Operação Lava Jato

Documentos contradizem versão de Cunha sobre pagamentos da Gol

Leandro Prazeres

Do UOL, em Brasília

  • Rodolfo Buhrer/Reuters

    Eduardo Cunha foi preso em outubro de 2016 e condenado a 15 anos de prisão

    Eduardo Cunha foi preso em outubro de 2016 e condenado a 15 anos de prisão

Documentos produzidos a pedido do MPF (Ministério Público Federal) contradizem a versão do ex-presidente da Câmara dos Deputados Eduardo Cunha (PMDB-RJ) sobre repasses feitos a empresas ligadas a ele pela Gol Linhas Aéreas. Pesquisas conduzidas em bancos de dados digitais não encontraram evidências de que as peças supostamente contratadas pela Gol foram veiculadas no site "feemjesus", ligado ao ex-parlamentar. A defesa de Cunha contesta o resultado das pesquisas e diz que as peças foram, sim, veiculadas.

Em outubro de 2016, a força-tarefa da Operação Lava Jato revelou que duas empresas ligadas ao ex-presidente da Câmara receberam em torno de R$ 3 milhões de empresas da família que controla a Gol Linhas Aéreas. 

Segundo os procuradores, o dinheiro teria sido repassado em forma de contratos de publicidade com as empresas GDAV e Jesus.com, que tinham entre seus sócios Cunha, sua mulher, Cláudia Cruz, e os filhos do ex-parlamentar Danielle Cunha e Felipe Cunha. 

Logo após a revelação dos pagamentos da Gol às empresas ligadas a Cunha, a companhia firmou um acordo de leniência com o MPF no qual admitiu a prática de condutas irregulares e se comprometeu a pagar R$ 12 milhões a título de reparação. À época, o Grupo Comporte, que reúne as empresas de transporte da família Constantino, disse que seguiria colaborando com as investigações.

Relatórios internos indicam que os preços pagos pela Gol às empresas ligadas a Cunha eram acima do valor de mercado e que a contratação das empresas não seguiu os trâmites normais.

Os pagamentos, de acordo com os procuradores, foram uma contrapartida à atuação de Cunha em favor de empresas da família Constantino para reduzir os impostos sobre combustíveis pagos pelas companhias.

Para comprovar que os pagamentos não tinham base lícita, o MPF solicitou uma busca em dois bancos de dados digitais que armazenam páginas da internet desde 1996 para checar se as inserções supostamente contratadas pela Gol Linhas Aéreas foram veiculadas no site "feemjesus".

As pesquisas, registradas em cartório do Distrito Federal, abrangeram os anos de 2012 e 2015 e não encontraram indícios de que as peças publicitárias chegaram a ser veiculadas no site. Um dos bancos de dados pesquisados, o Wayback Machine é capaz de armazenar até 475 bilhões de páginas na internet. As buscas não encontraram evidências de que as publicidades foram veiculadas no site. 

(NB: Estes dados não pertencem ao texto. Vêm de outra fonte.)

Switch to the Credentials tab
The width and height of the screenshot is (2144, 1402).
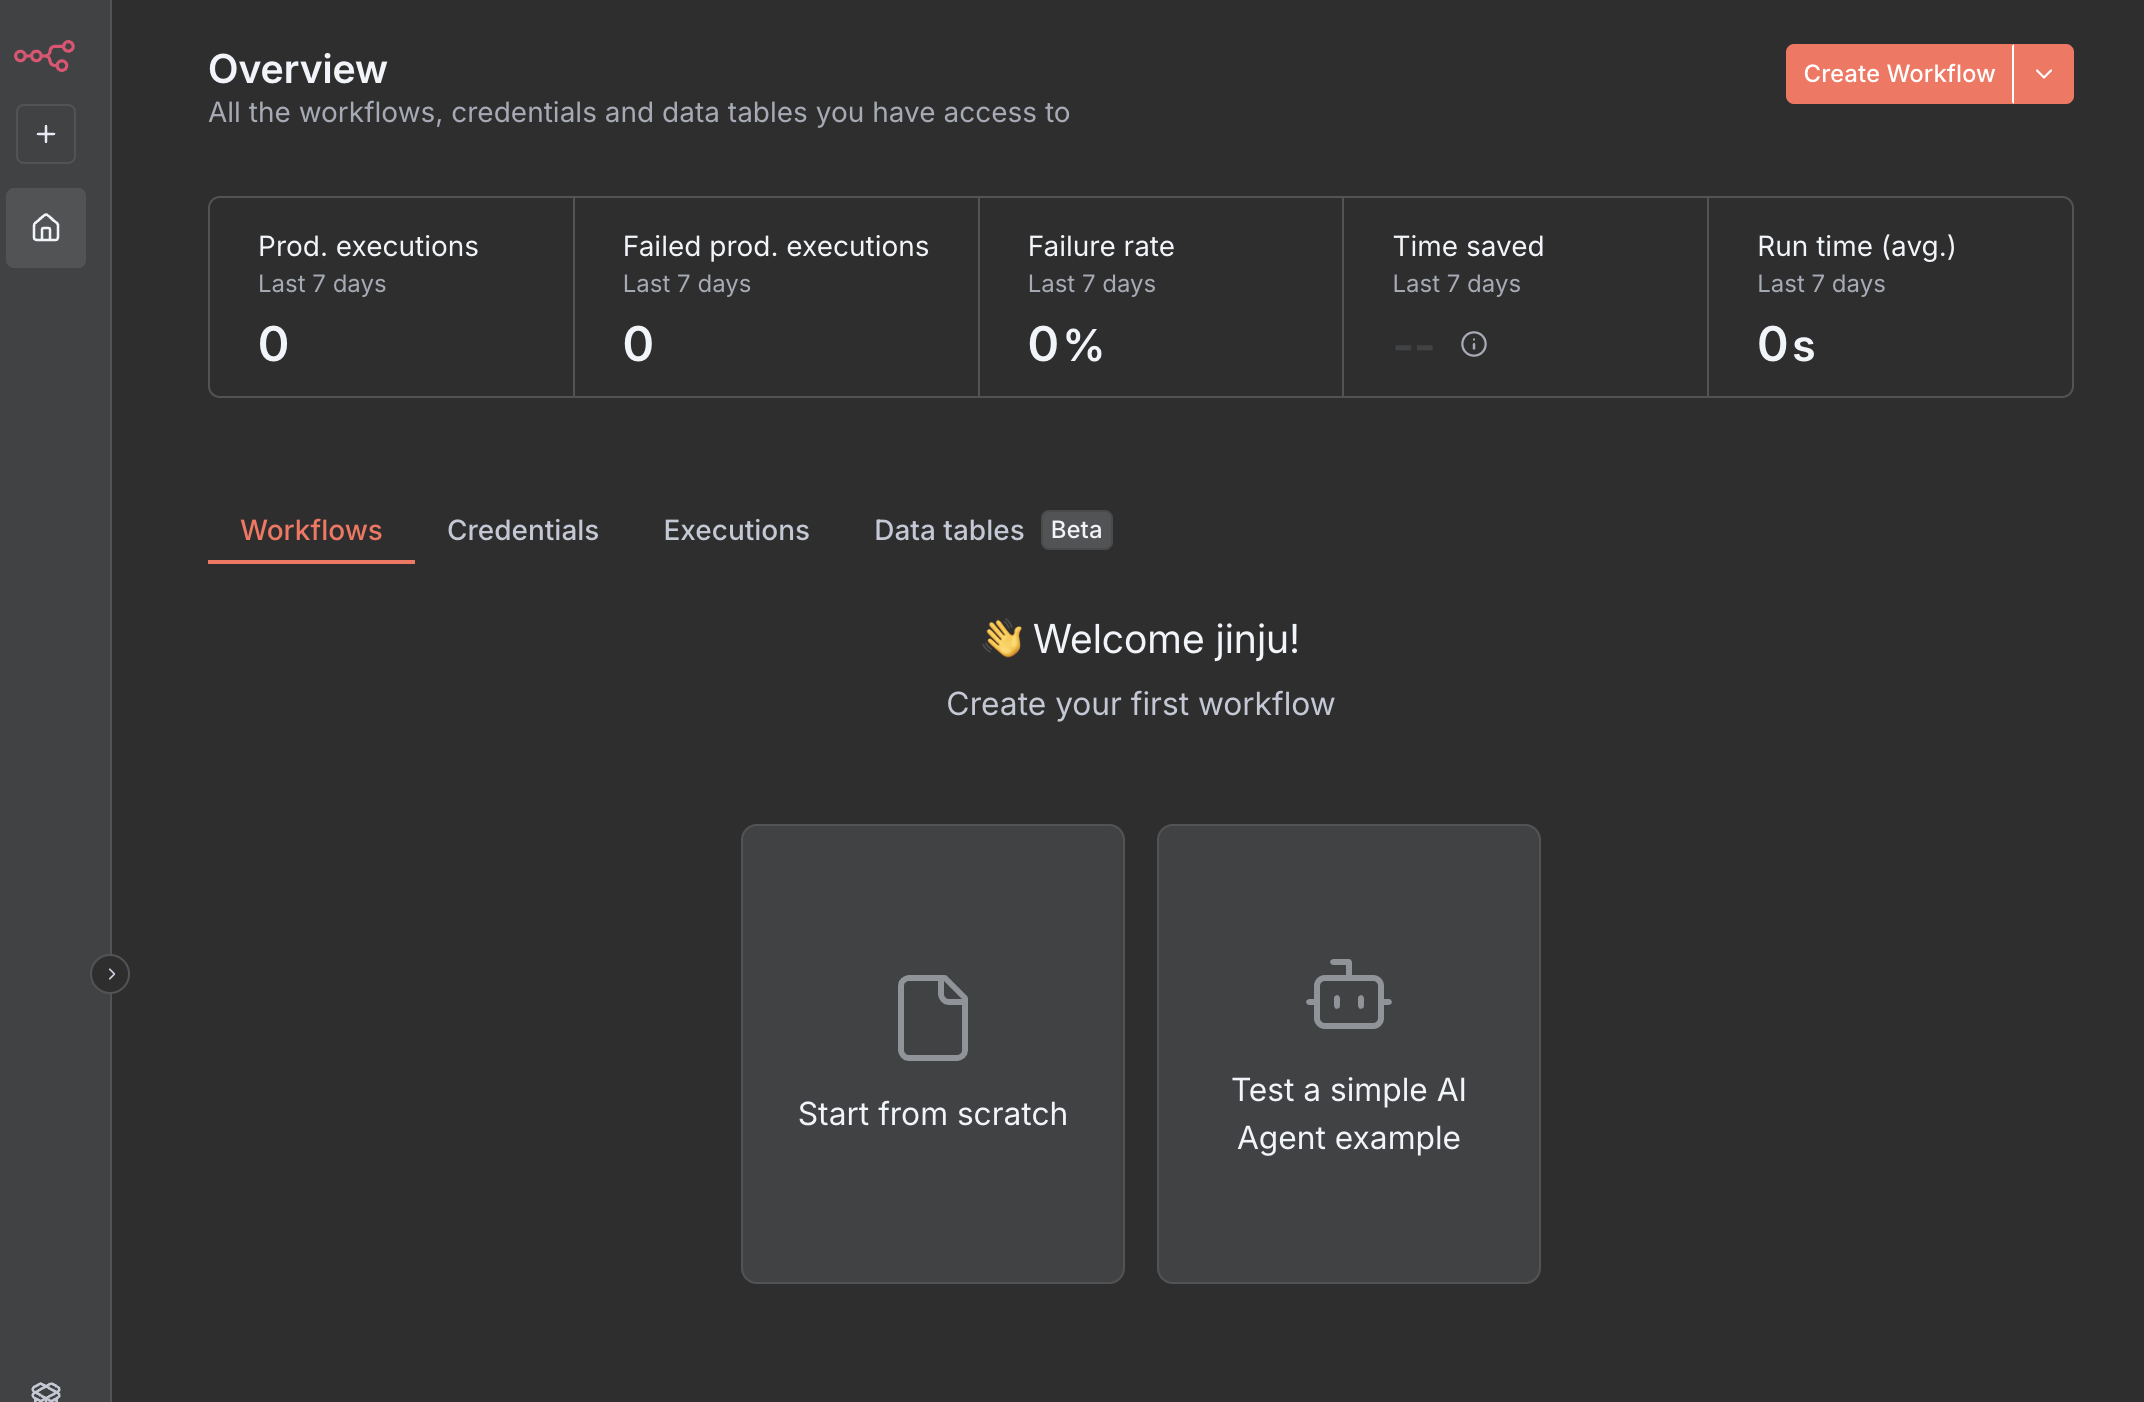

Em um documento enviado à 10ª Vara da Justiça Federal, a procuradora-geral da República, Raquel Dodge, diz que as consultas feitas aos bancos de dados atestaram a "inexistência de publicidade da empresa Gol Linhas Aéreas Inteligentes" no site.

Em nota, a assessoria de imprensa da Gol informou que a empresa "celebrou um acordo de leniência e segue à disposição das autoridades para prestar informações."

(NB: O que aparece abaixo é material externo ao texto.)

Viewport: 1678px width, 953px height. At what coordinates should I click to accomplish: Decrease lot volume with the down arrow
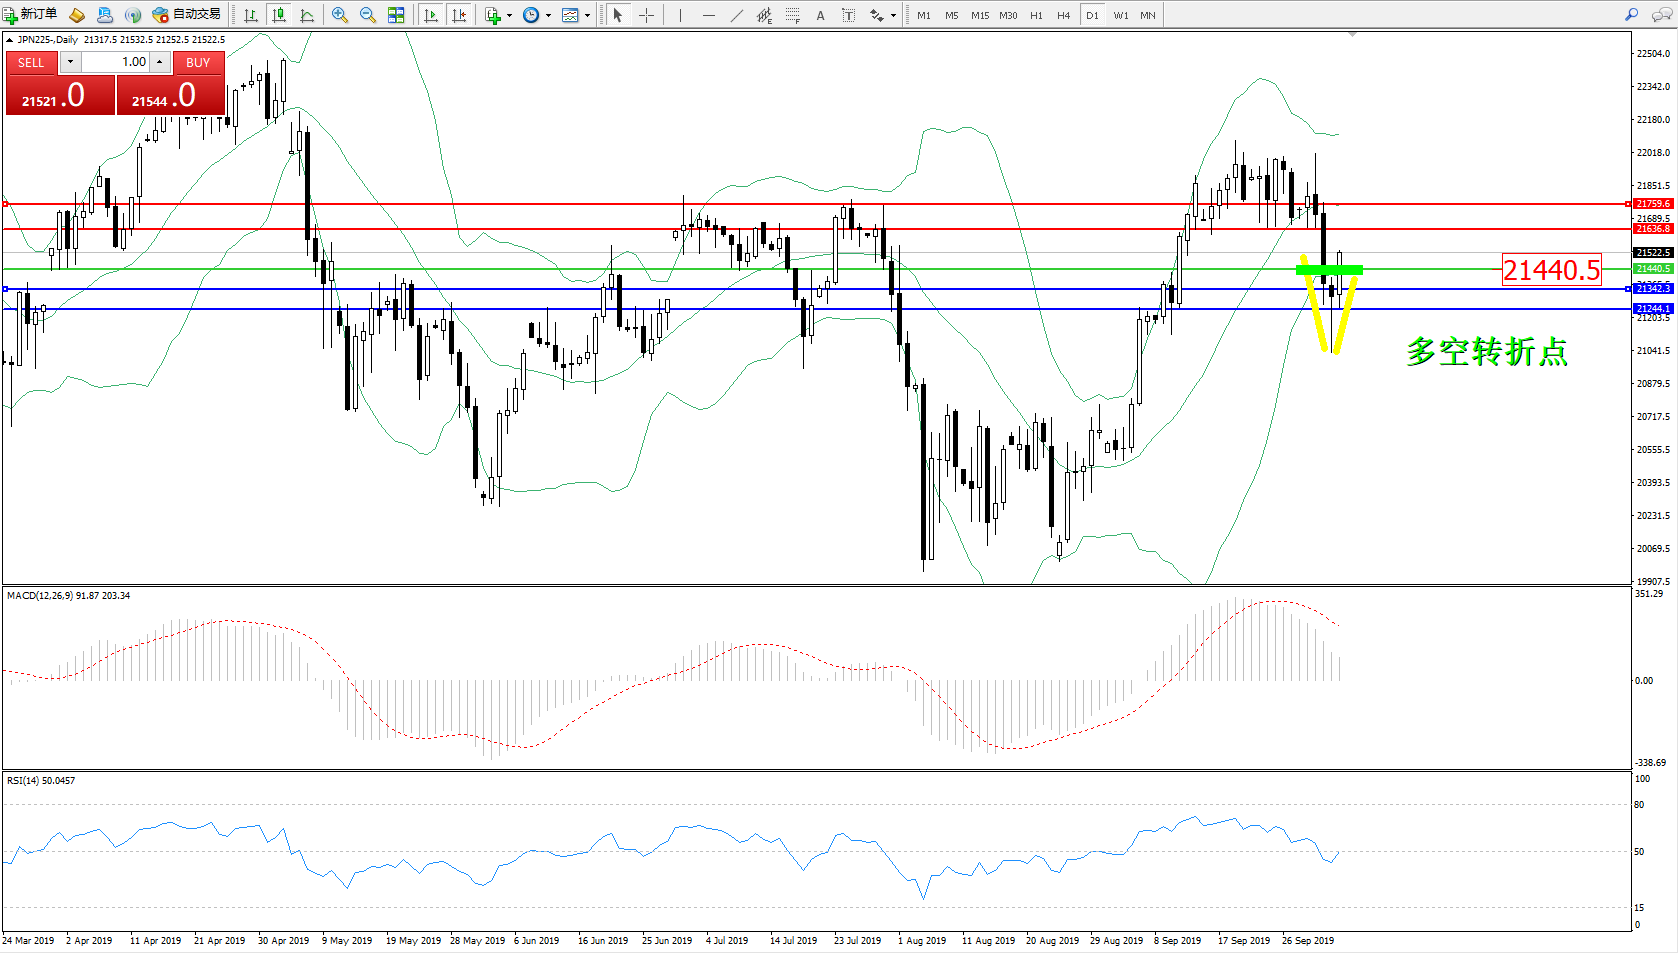click(70, 62)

Defesa de Cunha questiona MPF

O acordo de leniência firmado pela Gol com o MPF indica que um dos objetos principais do documento são transações e contratos firmados pela companhia com empresas ligadas ao ex-deputado Eduardo Cunha. O acordo cita uma investigação interna conduzida pela Gol que apontava "potenciais fatos ilícitos" envolvendo a companhia e empresas ligadas a Cunha.

O advogado de defesa de Eduardo Cunha, Delio Lins e Silva, diz que as conclusões do MPF sobre a veiculação das peças de publicidade são equivocadas. Segundo ele, as peças foram veiculadas no site conforme o que foi contratado com a Gol Linhas Aéreas. 

"Temos os contratos e já pedimos para ouvir executivos da Gol para mostrar que não houve irregularidade nesses contratos. Temos, inclusive, provas de que as peças foram, sim, veiculadas. Vamos contrapor isso nos autos", afirmou o advogado.

Eduardo Cunha está preso em Curitiba desde outubro de 2016. Ele foi condenado em março deste ano a 15 anos e quatro meses de prisão pelo juiz federal Sergio Moro, pelos crimes de corrupção passiva e lavagem de dinheiro por crimes investigados pela Operação Lava Jato. Ele nega seu envolvimento nos atos ilícitos.